* CONSIGNAS:
- a) Según el artículo sobre taxis, VTC y trenes, ¿entre qué precios puede oscilar un billete de Renfe Santiago-Madrid?
- b) Traduce al inglés esta frase del artículo sobre taxis, VTC y trenes: "La competencia solo es sana cuando se juega con reglas coherentes."
- c) Prolonga el artículo sobre taxis, VTC y trenes a partir de su última frase.

* ARTÍCULO:
==============================

Taxis, VTC y trenes: las mismas reglas

José Luis Vilanova PRESIDENTE DE LA FEDERACIÓN DE EMPRESARIOS DE AROUSA Y DE LA COMISIÓN DE TURISMO Y COMERCIO DE LA CÁMARA DE COMERCIO DE PONTEVEDRA, VIGO Y VILAGARCÍA

OPINIÓN

Carlos Luján | EUROPAPRESS

04 nov 2025 . Actualizado a las 05:00 h.

Un taxi es, literalmente, un vehículo con conductor que transporta personas. Y un VTC, según sus siglas, es exactamente eso: vehículo de transporte con conductor. En lo esencial, ambos hacen lo mismo. La diferencia está en las normas. El taxi es un servicio de interés general, una concesión administrativa regulada por los ayuntamientos, con tarifas fijadas, número limitado de licencias y obligaciones claras.

Las VTC, en cambio, son servicios privados que operan mediante autorización administrativa: no son un servicio público, aunque compiten en el mismo mercado y realizan el mismo tipo de traslado. Y ahí nace la contradicción: coches con conductor, pero con reglas distintas. La tecnología ha cambiado la forma de pedirlos —antes por teléfono o radio, ahora por aplicación—, pero no la naturaleza del servicio. Lo que ha entrado en juego no es la modernidad, sino la asimetría regulatoria. Si dos vehículos hacen lo mismo deben regirse por principios semejantes: previsibilidad, control y protección al usuario. La competencia solo es sana cuando se juega con reglas coherentes. Mientras tanto, el propio Estado envía señales contradictorias. Renfe, empresa pública, debería ser ejemplo de fiabilidad. Sin embargo, hoy sus billetes funcionan con precios dinámicos: un Santiago-Madrid puede costar 30 o 130 euros según la demanda. Y lo más grave: llegas a la estación y no hay billete. Ni dentro de tres horas, ni al día siguiente. No hay tren. Un servicio público esencial no puede dejar a nadie en tierra por falta de plazas o de frecuencias. Si hay demanda, que se añadan vagones.

==============================

* LISTADO DE FILAS:
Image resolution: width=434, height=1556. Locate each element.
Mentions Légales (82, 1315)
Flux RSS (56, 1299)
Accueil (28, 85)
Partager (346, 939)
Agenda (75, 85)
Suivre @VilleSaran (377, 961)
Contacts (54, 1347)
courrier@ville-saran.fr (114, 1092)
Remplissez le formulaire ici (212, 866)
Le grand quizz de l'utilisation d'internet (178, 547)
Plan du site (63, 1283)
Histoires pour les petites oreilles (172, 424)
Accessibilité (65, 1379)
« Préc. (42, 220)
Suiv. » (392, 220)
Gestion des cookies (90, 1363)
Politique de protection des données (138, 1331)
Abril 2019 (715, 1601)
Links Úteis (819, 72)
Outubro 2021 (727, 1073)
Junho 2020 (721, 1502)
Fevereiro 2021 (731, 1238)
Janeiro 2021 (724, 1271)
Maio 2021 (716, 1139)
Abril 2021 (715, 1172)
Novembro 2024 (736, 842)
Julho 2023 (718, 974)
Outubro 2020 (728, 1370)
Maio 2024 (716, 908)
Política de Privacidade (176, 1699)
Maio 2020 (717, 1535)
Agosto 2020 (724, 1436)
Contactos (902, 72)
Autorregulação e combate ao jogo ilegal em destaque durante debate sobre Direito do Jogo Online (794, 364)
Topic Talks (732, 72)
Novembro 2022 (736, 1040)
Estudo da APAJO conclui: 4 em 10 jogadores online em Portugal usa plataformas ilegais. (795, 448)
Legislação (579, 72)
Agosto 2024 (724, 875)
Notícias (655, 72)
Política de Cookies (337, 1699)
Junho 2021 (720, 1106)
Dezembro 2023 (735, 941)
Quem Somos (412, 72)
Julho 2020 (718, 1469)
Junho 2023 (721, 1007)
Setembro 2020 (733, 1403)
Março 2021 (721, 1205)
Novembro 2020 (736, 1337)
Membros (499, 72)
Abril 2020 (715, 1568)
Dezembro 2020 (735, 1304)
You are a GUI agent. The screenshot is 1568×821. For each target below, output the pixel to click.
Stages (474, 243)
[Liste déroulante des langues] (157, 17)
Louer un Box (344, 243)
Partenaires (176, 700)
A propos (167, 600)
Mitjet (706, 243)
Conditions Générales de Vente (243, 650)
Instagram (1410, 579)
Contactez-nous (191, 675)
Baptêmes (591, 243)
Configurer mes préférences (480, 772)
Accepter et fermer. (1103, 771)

==============================

* RESPUESTAS:
- a) Entre 30 y 130 euros, según la demanda.

- b) Competition is only healthy when it is played by consistent rules.

- c)
La movilidad no puede depender de un algoritmo ni de una reserva previa. La paradoja es evidente: el tren público —con todos los medios del Estado— falla donde el taxi, operado por autónomos, sigue cumpliendo con tarifas fijas y disponibilidad. Pero la exigencia social va en sentido contrario. Si un taxi tarda diez minutos, enseguida se dice que «no hay servicio». Si Renfe deja sin asiento a un viajero, se asume resignadamente. Al autónomo se le exige milagros; al operador público, comprensión. Y ahí está la clave: imagínese que su madre está enferma y necesita llegar al hospital con urgencia. En un sistema liberalizado, sin tarifas máximas ni regulación, el único coche disponible podría pedirle 300 o 400 euros por llevarla. No habría alternativa porque no habría reglas.

Por eso hay que regular, no liberalizar: porque hablamos de servicios esenciales, donde la vida y la salud también dependen de que el transporte sea accesible y justo. La liberalización sin control no beneficia al ciudadano: lo deja a merced del mercado. Y lo que hoy está en juego no es la supervivencia del taxi, sino la credibilidad del servicio público. Porque cuando la norma falla, el usuario paga el billete… o se queda esperando en el andén.